Hopes by the NPA for the intervention faded last Thursday when Chief Justice Godfrey Chidyausiku rejected the prosecution’s application for the courts to spare murder fugitives from capital punishment.

Chief Justice Chidyausiku described the application by the NPA as a waste of the court’s time.

NPA last year filed the application asking the court to make an undertaking that the fugitives will not be sentenced to death if extradited from countries that do not subscribe to the penalty.

Chief Registrar of Superior Courts Mr Munamato Mutevedzi in a letter dated March 12 this year, communicated to the NPA the decision of the Chief Justice.

“Your application was placed before the Honourable Chief Justice who considered it and commented that:

“It is not competent for the Constitutional Court to grant the order sought. Accordingly, there is no point in setting this matter down except to waste the court’s time.”

However, the Chief Justice did not give his reasons for declining to hear the case.

This means Zimbabwean murder suspect Dube, who is in South Africa, will now be released back to the streets of South Africa where the local police will neither arrest him nor assist in his apprehension.

The decision also means that South Africa and other countries that do not accept death penalty are now safe haven for Zimbabwean murder suspects.

Chief Law Officer Mr Chris Mutangadura said, in an affidavit he filed at the court, that in the absence of an undertaking from the Government to spare the suspects from death if extradited, it means murderers can easily escape justice by fleeing into South Africa.

At the same time, an undertaking to spare the suspects from death penalty will also make murderers flee to South Africa before being extradited on condition of non-imposition of capital punishment.

Dube, at the time of the filing of the application, was still in a South African prison where authorities were now threatening to set him free on the basis that Zimbabwe was not making the required undertaking that he would not be hanged.

A bid by the NPA to send the undertaking that it will not pray for a death penalty against Dube if he was extradited was rejected by South Africa on the basis that it was not binding on the courts of Zimbabwe.
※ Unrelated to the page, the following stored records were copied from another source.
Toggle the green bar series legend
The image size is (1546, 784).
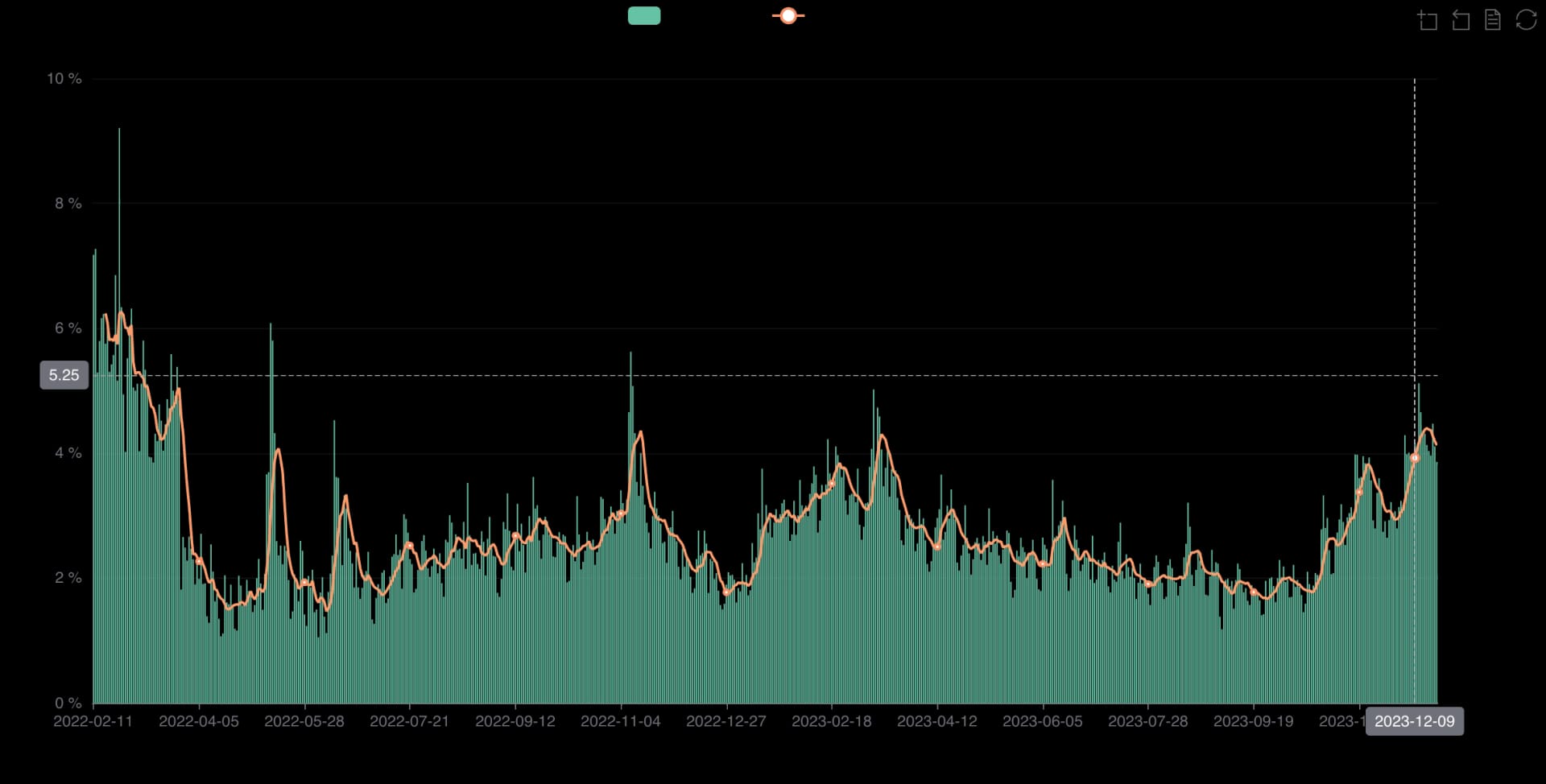pyautogui.click(x=644, y=16)
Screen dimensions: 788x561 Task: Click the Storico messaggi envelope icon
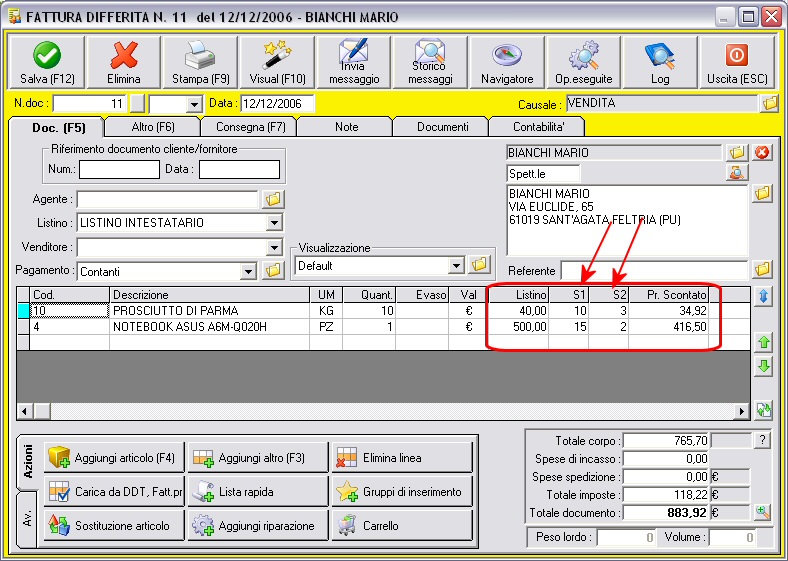click(430, 52)
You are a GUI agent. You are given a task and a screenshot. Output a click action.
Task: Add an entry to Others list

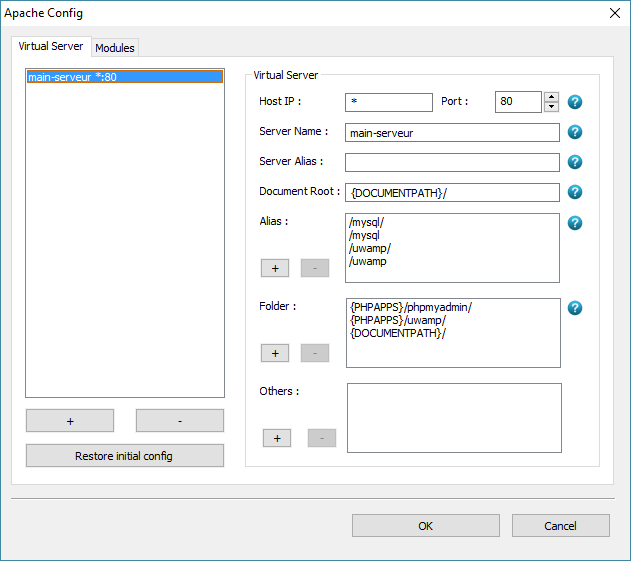point(277,438)
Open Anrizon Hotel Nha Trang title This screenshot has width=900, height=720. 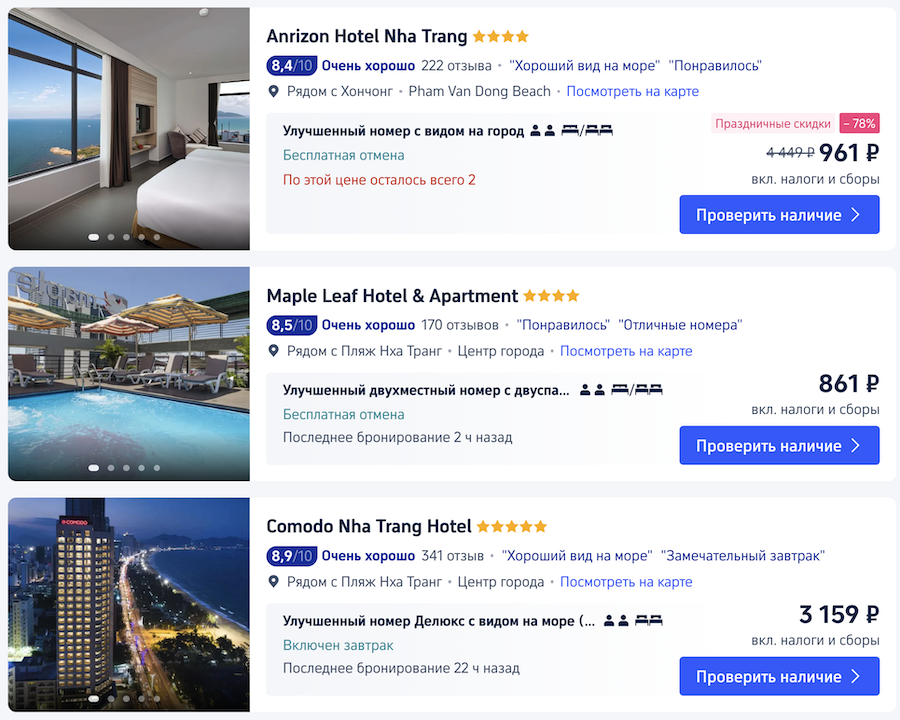click(367, 36)
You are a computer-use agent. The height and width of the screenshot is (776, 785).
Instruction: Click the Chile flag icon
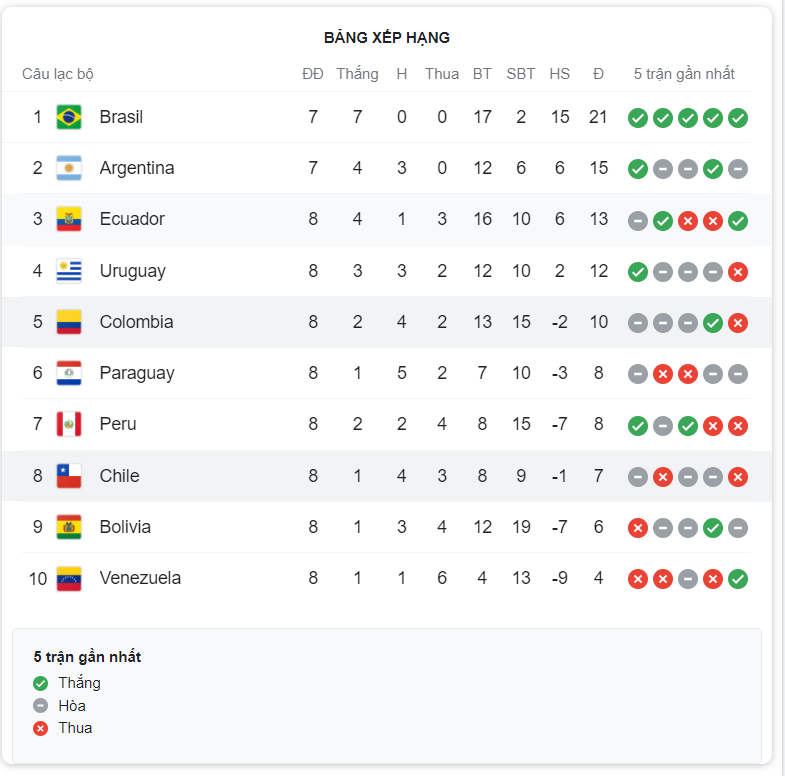[69, 476]
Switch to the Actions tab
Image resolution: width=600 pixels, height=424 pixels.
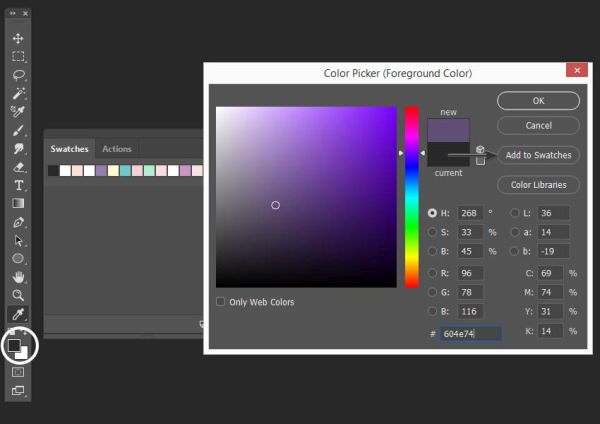coord(117,149)
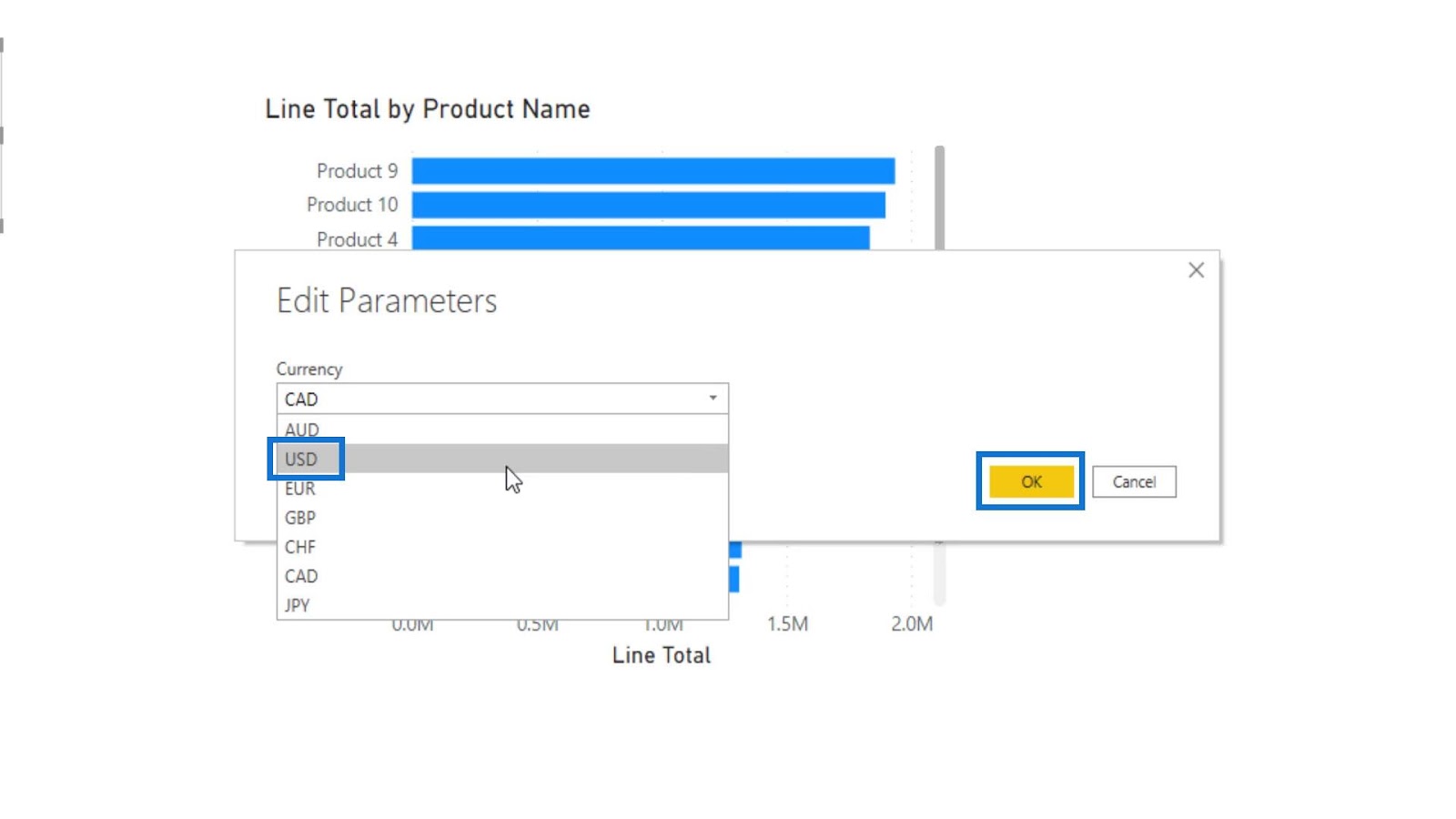The width and height of the screenshot is (1456, 819).
Task: Select AUD from the currency list
Action: (302, 430)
President Mugabe has since refused to make such an undertaking on the basis of public policy.

The NPA wanted the undertakings to cover every extradition of murder suspects from countries that do not provide for death penalty. On December 10 2009, the Government formally requested for the extradition of Dube, but South Africa had been resisting the move in the absence of the undertaking against death penalty.

Chief Law officer Mr Chris Mutangadura urged the Constitutional Court to rule in the State’s favour to manage the crisis that faces the State with regards to the case.

He said there were several other pending extradition requests between Zimbabwe and South Africa and that the court had to make a ruling that helps curb heinous offences.

The Zimbabwean Constitution provides for death penalty to male murder convicts aged between 23 and 69, while women are exempted from the punishment.